10Future meetingsJCA







































5 Comments

  1. I just wanted to add a comment regarding Item 8 (discussed at the end). We've produced a couple of refsets to (attempt to) exclude these groupers. (I think I've mentioned before).
    One for Clinical Findings and one for Procedures.

    The clincial findings one contains those that I think David mentioned, that just aggregate a bunch of findings "Finding of color of hair (finding)" etc.

    The procedure one, is perhaps more contentious and slightly different in that it does contain "defined" concepts, but we've said their so general to not be clinical useful e.g. "Ultrasonic guidance procedure (procedure)" Why? Where?

    Both rely heavily on String patterns. And not fun to maintain. They're not perfect, but we've had positive feedback on them from implementers.

  2. Matt Cordell ,


    Would you be willing to share your exclusion refset?

  3. Certainly Jim, I've uploaded both our Procedure and Clinical Finding sets in this spreadsheet.

    The general intent of these is to discourage users from using the codes in clinical records, some might be contentious (particularly the among procedures).

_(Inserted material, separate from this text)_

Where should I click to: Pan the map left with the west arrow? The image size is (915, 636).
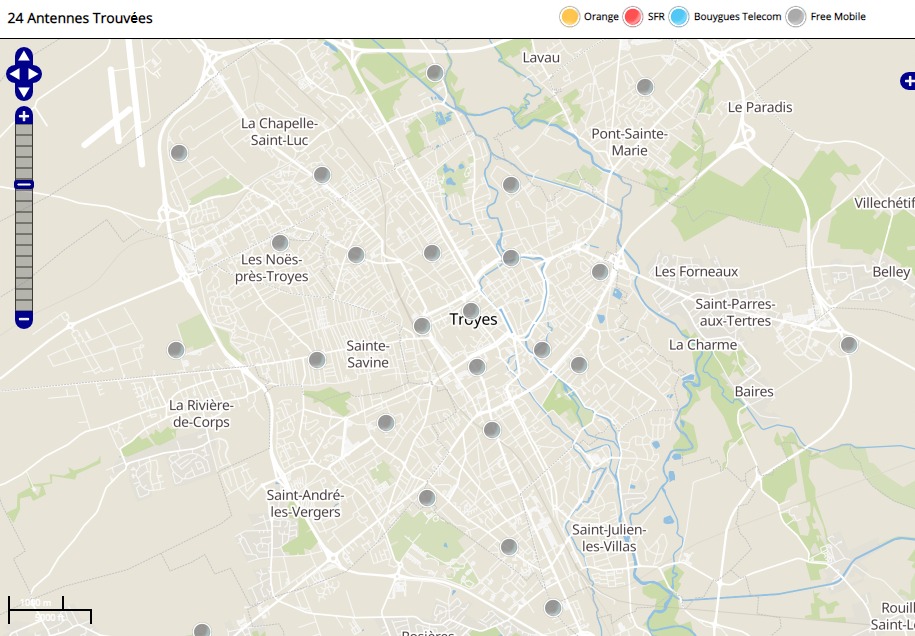point(12,74)
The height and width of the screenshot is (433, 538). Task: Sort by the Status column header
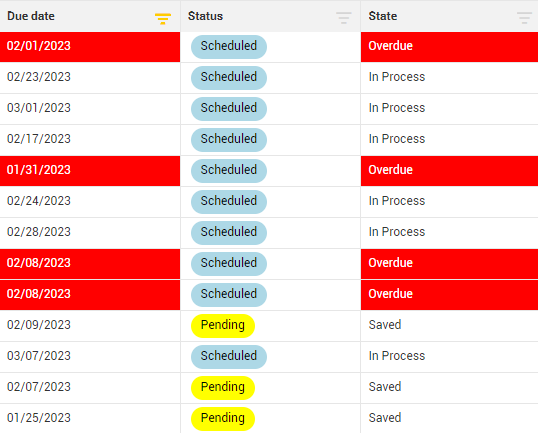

    But some of the findings, could also potentially be misunderstood by clinicians as "positive assertions". Particularly things like the response/reflex findings.

    E.g. "Finding of response to sound (finding)" should NOT be recorded anywhere. And just groups all the "options". E.g. "Responds to sound (finding)" or "No response to sound (finding)".

    There's evidence some users have also been known to (mis)use such concepts as "observables"...

  4. Thanks Matt Cordell,

    These concepts are generally groupers used to "organize" the terminology into arbitrary classifications.  Other than that function, do you see any use for having these in the terminology at all, given that we now have a robust query language in ECL?  Removing them would certainly flatten the hierarchies, but for the most part they have additional IS A parents to classify under.

    1. Agree, the only purpose I can really think of is vendors who don't support ECL and can only do "single concept subtype queries". But even then, I'm not sure how use these concepts are, and you can still emulate a most of the ECL with SQL for these concepts.

      Flatter hierarchy might not be as aesthetic, but better than the noise.